In the past, we have only had one WordCamp for all of Australia each year, mainly due to the fact that it was the same group of organizers running each one. We had our first WordCamp Brisbane in 2015, and generally, we try to give a different city a run every year but as we grow in numbers we are seeing more members stepping up to fill the organizer roles.
So last year we were able to have two WordCamps in the same year: one on the Sunshine Coast in May, and then another in Sydney in September. This was a significant move forward for our community and gives me hope that eventually, we can run multiple WordCamps across the country consistently.
Torque: How have you seen the local WordPress community change?
For our local community in Brisbane, I have seen it grow and become more organized and social.
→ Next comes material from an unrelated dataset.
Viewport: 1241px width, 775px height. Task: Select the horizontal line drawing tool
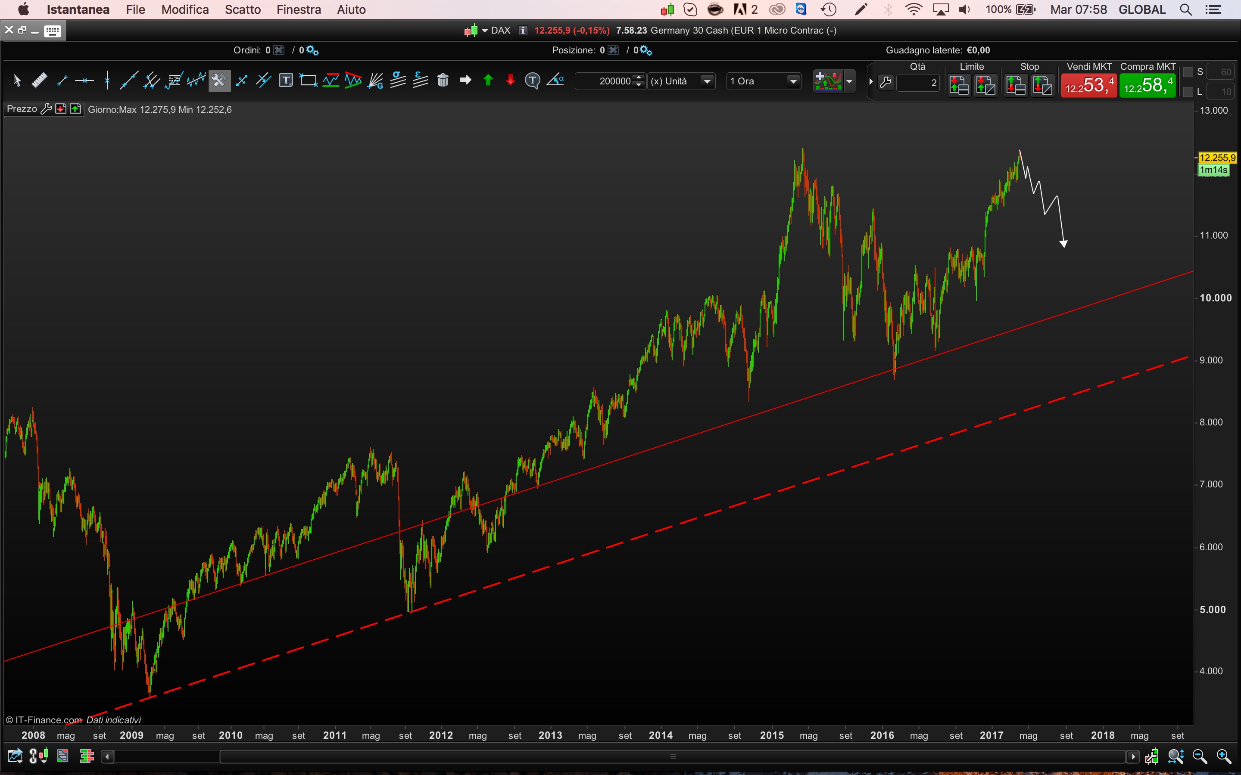(x=84, y=80)
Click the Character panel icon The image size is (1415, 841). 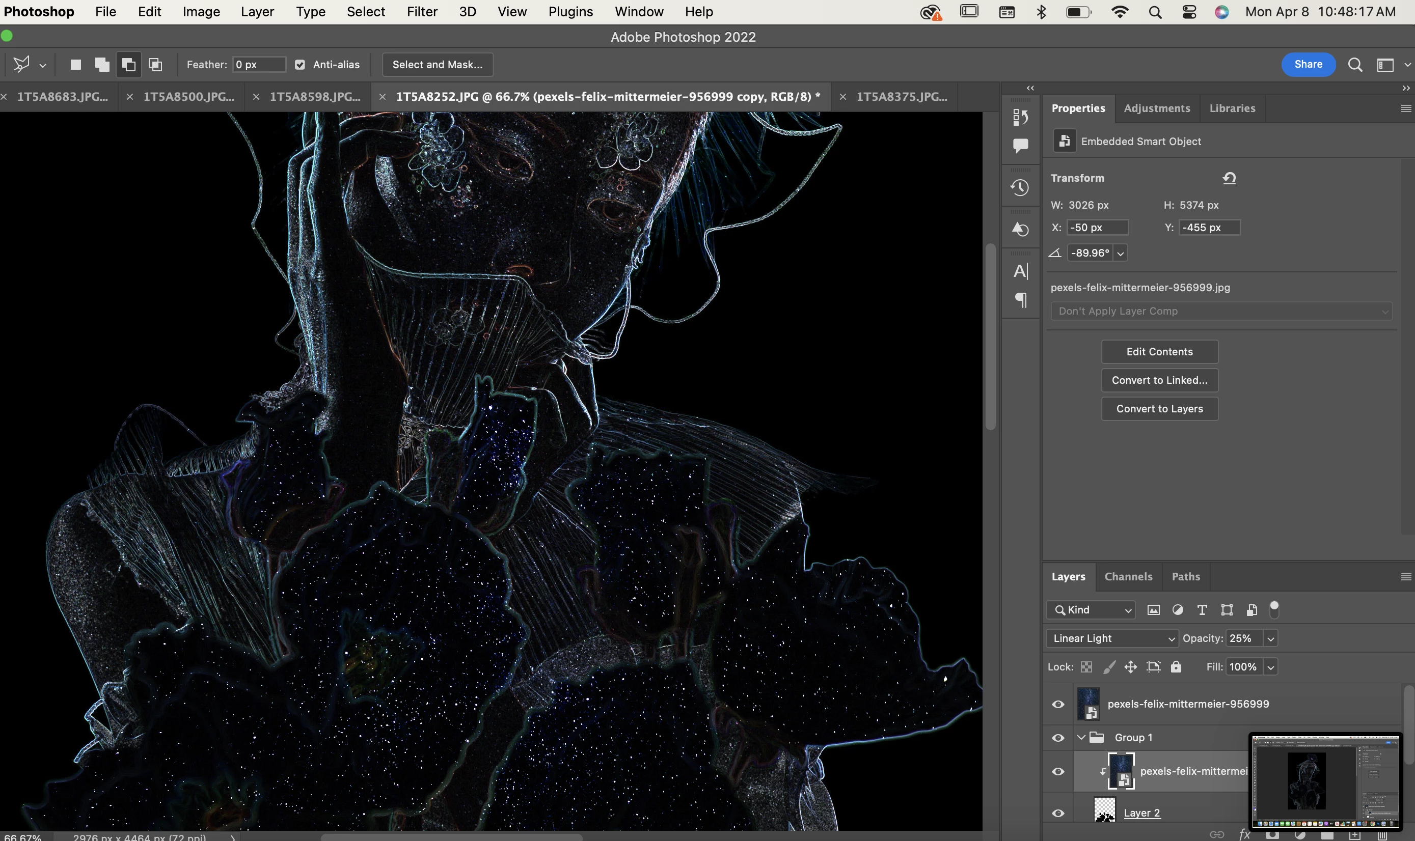[x=1020, y=271]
In the early days we had our meetups in a venue that we had to vacate at 8 p.m., so we would try to get members to keep the social interaction going at a nearby bar, but we would always lose a lot of people on the way.
We now have an awesome location at the Ephox office (who make the TinyMCE editor) so we don’t have to leave when the talks are finished, and we have some generous sponsors who allow us to supply drinks and pizza. As a result, we, are retaining attendees longer, and stronger friendships are being formed.
I have also seen a lot of new meetups form around us and grow, which allows people in areas away from Brisbane to engage in the community without traveling great distances.
This also means that for WordPress fanatics like myself, it is possible to attend at least one meetup each week and meet new people and learn amazing things about the platform on a regular basis.
Torque: How did you become an organizer for WordCamp Brisbane? How long have you been involved with WordPress?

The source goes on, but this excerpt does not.